Fui mãe, pela primeira vez, em Março deste ano, o meu pequenote tem 8 meses e, felizmente, continua a ser amamentado. Nasceu no Hospital de Santa Maria, onde me foi explicada, pela parteira, a amamentação e como fazer a "pega perfeita" para amamentar. Mas nem tudo tem sido fácil.
O meu filho é seguido pela Pediatra do Centro de Saúde do Lumiar, sobre a qual tive de concluir que não apoia o leite materno. Logo na primeira consulta (na dos 15 dias) ela informaou-me qual o leite em pó que deveria dar ao meu bébé, explicando-me que seria normal eu ficar sem leite, porque era raro as mães terem leite. Foi aqui que fiquei "com o pé atrás".
Conforme as consultas se foram sucedendo fui ouvindo coisas do género: "se ficar sem leite não faz mal, dê-lhe leite em pó"; o leite materno a partir dos 4 meses não satisfaz as necessidades do bébé"; "com 6 meses ele tem de dormir 10 horas, se acordar não lhe dê de mamar, obrigue-o a dormir porque não há necessidade física que o justifique";
"aos 7 meses tem de lhe dar jantar, porque o leite materno já não preenche as necessidades ao seu desenvolvimento", enfim... um monte de mentiras, às quais já nem presto atenção.
Ouvi falar deste site através de uma amiga, tinha o meu bébé 1 mês e eu sentia dificuldades em amamentar por ter os peitos sempre demasiado cheios, gretados, congestionados.
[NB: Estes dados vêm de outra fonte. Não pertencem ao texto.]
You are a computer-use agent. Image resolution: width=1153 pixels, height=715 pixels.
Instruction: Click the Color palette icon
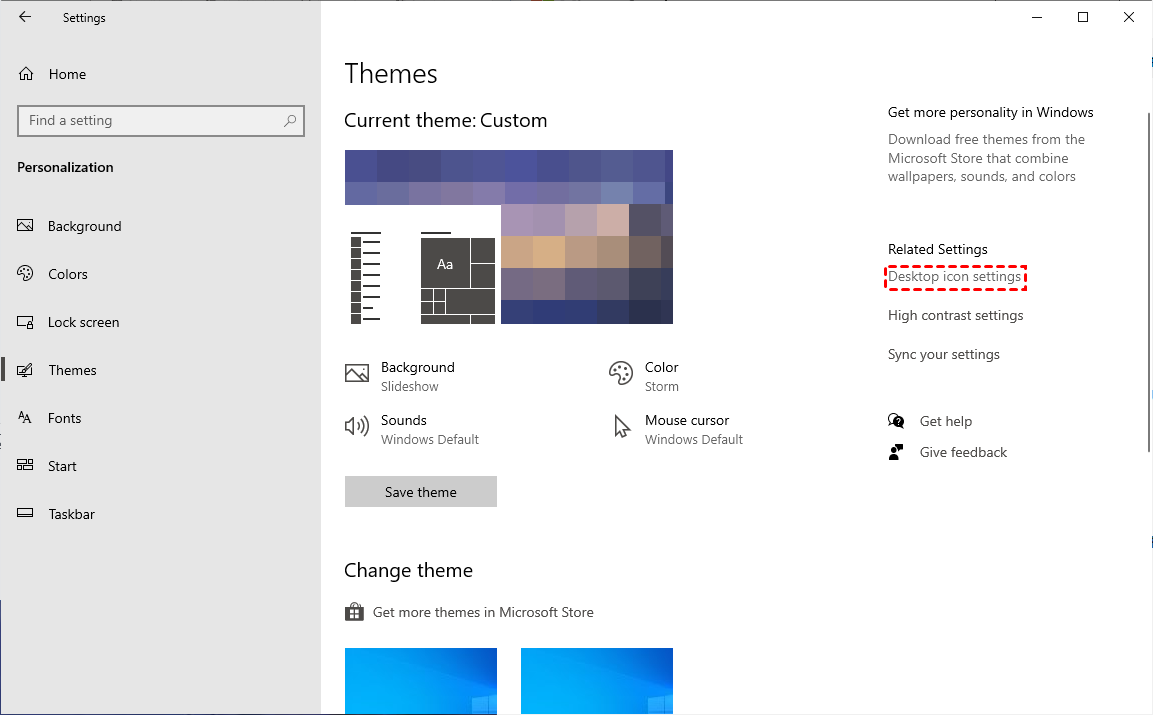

Mas com os conselhos que consultei, e consulto, neste site em conjunto com o livro da Gro Nylander, "Ser mãe pela primeira vez", a amamentação tem sido um sucesso. Com o regresso ao trabalho impuseram-se mais algumas dificuldades e muito stress. No entanto, estou sempre consciente que o meu leite é o melhor presente que posso dar ao meu filho e, por isso, dou-lhe de mamar de manhã, à tarde (após o período laboral) e antes de dormir. Muitas vezes acorda durante a noite e dou-lhe de mamar também. Eu costumo dizer: "tenho um filho viciado na mama!". Mas prefiro assim do que não dar. Claro, no local de trabalho tiro leite todos os dias, para ele ter o prazer de o beber durante o dia, enquanto estou ausente.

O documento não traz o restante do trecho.